## TUGAS LATIHAN
1: Ketik ulang bagian potongan dokumen mulai dari "Menuju konten utama" sampai "FOTO/Wahyu Putro A.", kedua ujungnya ikut disalin.
2: Tentukan apakah setiap pernyataan berikut sesuai dengan potongan dokumen. Jawab ya atau tidak dan kutip kata-kata penentunya apa adanya.
(a) Sidang lanjutan dengan agenda tuntutan ditunda hingga Kamis (20/4).
(b) Sidang itu berlangsung di Auditorium Kementerian Pertanian, Jakarta.
(c) Majelis Hakim yang meminta agar pembacaan tuntutan ditunda.
3: Menurut potongan dokumen, siapa pengirim surat yang menjadi salah satu pertimbangan penundaan pembacaan tuntutan?

## POTONGAN DOKUMEN
Menuju konten utama

JPU Beberkan Alasannya Tunda Pembacaan Tuntutan Ahok

Ketua Tim JPU menyatakan salah satu pertimbangan ditundanya pembacaan tuntutan adalah adanya surat dari Kapolda Metro Jaya.

JPU Beberkan Alasannya Tunda Pembacaan Tuntutan Ahok
Gubernur DKI Jakarta nonaktif Basuki Tjahaja Purnama atau Ahok menaiki mobil usai menjalani sidang lanjutan kasus dugaan penistaan agama di Auditorium Kementerian Pertanian, Jakarta, Selasa (11/4). Sidang lanjutan dengan agenda tuntutan ditunda hingga Kamis (20/4) karena jaksa penuntut umum belum siap dengan surat tuntutan. ANTARA FOTO/Wahyu Putro A.

tirto.id - Tim Jaksa Penuntut Umum (JPU) meminta pada Majelis Hakim agar agenda pembacaan tuntutan untuk terdakwa Basuki Tjahaja Purnama (Ahok) pada persidangan kasus penodaan agama hari ini, Selasa (11/4/2017), ditunda. Ali Mukartono, Ketua Tim JPU menyatakan salah satu pertimbangan ditundanya pembacaan tuntutan adalah adanya surat dari Kapolda Metro Jaya.

## DATA
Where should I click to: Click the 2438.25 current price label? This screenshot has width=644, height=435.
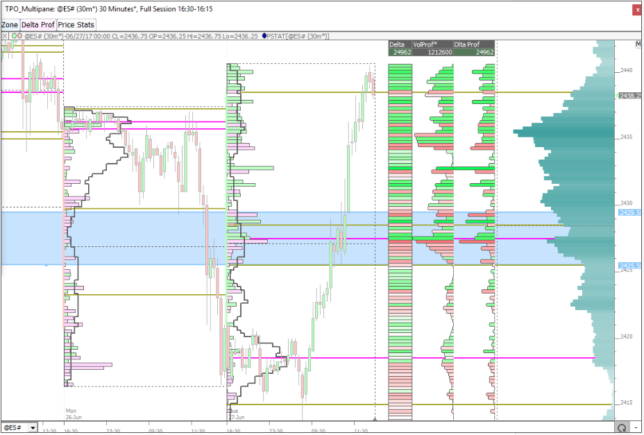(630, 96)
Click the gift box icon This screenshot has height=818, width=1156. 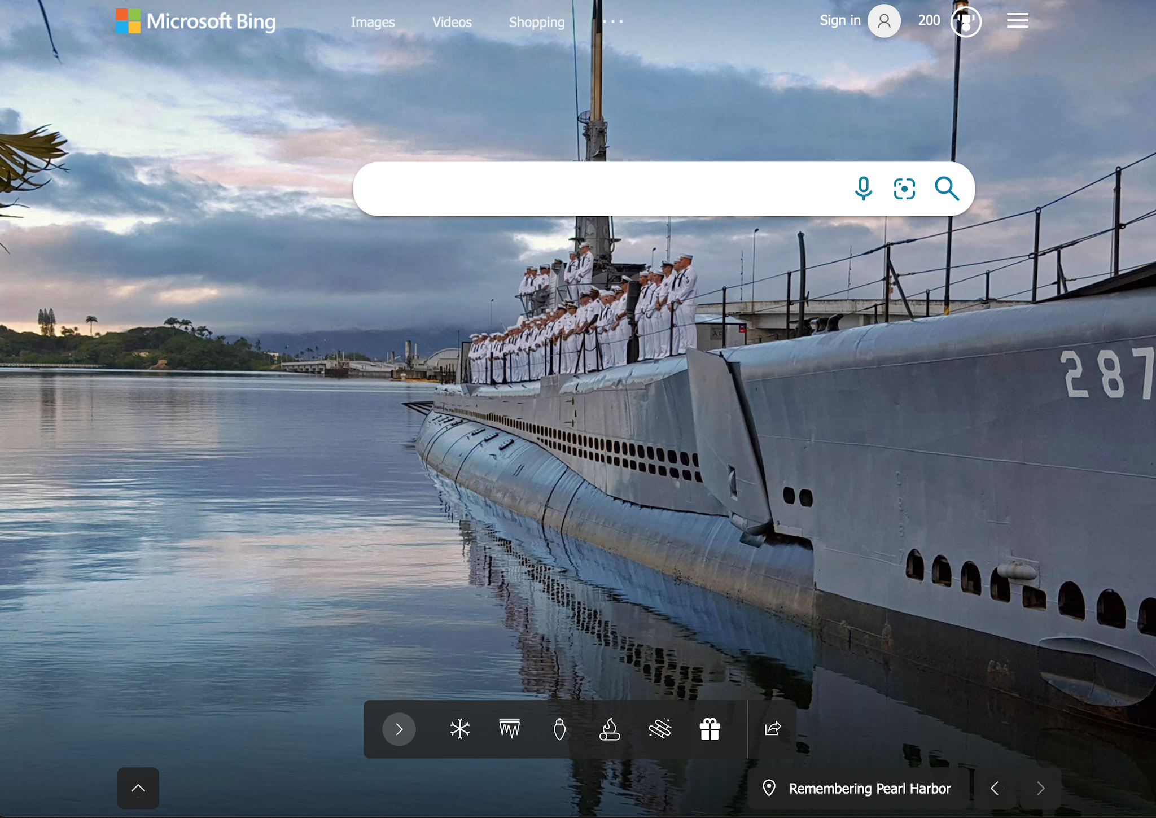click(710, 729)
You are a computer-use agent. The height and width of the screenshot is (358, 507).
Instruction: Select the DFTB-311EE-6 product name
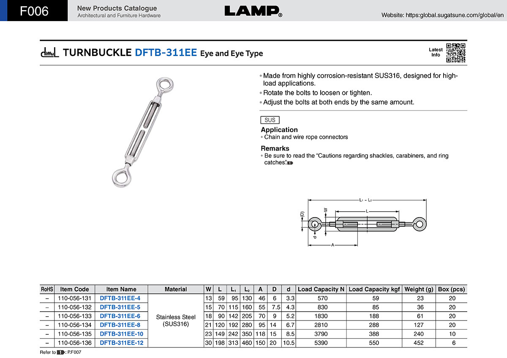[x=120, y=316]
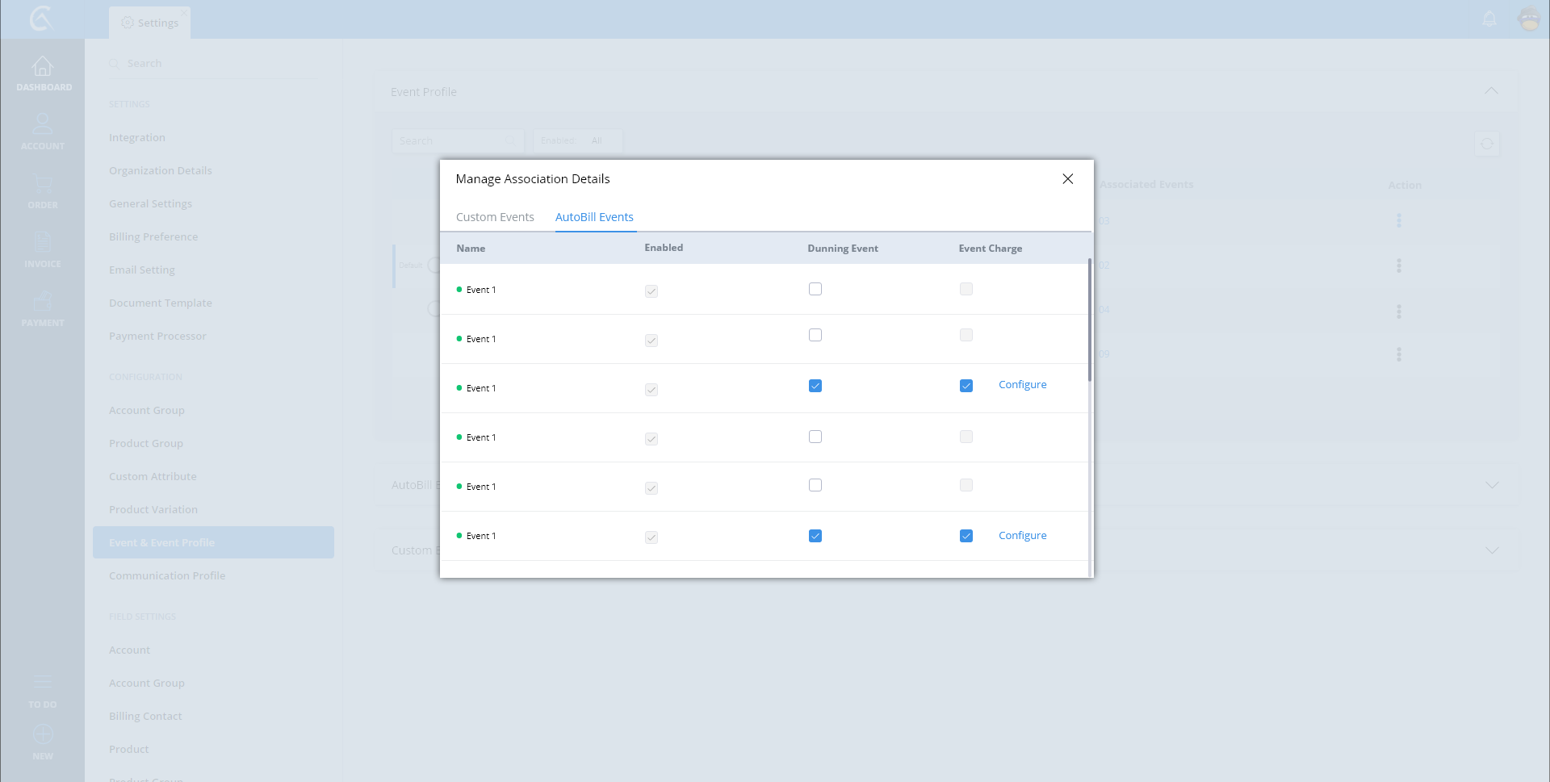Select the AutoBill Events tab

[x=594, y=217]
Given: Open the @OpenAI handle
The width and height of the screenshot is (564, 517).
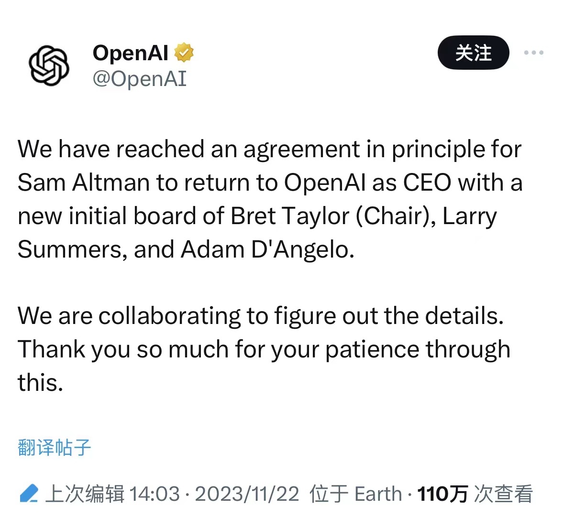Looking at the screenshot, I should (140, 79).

## HASIL BERURUTAN
1:
Menuju konten utama

JPU Beberkan Alasannya Tunda Pembacaan Tuntutan Ahok

Ketua Tim JPU menyatakan salah satu pertimbangan ditundanya pembacaan tuntutan adalah adanya surat dari Kapolda Metro Jaya.

JPU Beberkan Alasannya Tunda Pembacaan Tuntutan Ahok
Gubernur DKI Jakarta nonaktif Basuki Tjahaja Purnama atau Ahok menaiki mobil usai menjalani sidang lanjutan kasus dugaan penistaan agama di Auditorium Kementerian Pertanian, Jakarta, Selasa (11/4). Sidang lanjutan dengan agenda tuntutan ditunda hingga Kamis (20/4) karena jaksa penuntut umum belum siap dengan surat tuntutan. ANTARA FOTO/Wahyu Putro A.

2:
(a) Ya: "Sidang lanjutan dengan agenda tuntutan ditunda hingga Kamis (20/4)"
(b) Ya: "di Auditorium Kementerian Pertanian, Jakarta"
(c) Tidak: "Tim Jaksa Penuntut Umum (JPU) meminta pada Majelis Hakim agar agenda pembacaan tuntutan untuk terdakwa Basuki Tjahaja Purnama (Ahok) pada persidangan kasus penodaan agama hari ini, Selasa (11/4/2017), ditunda"

3: Kapolda Metro Jaya.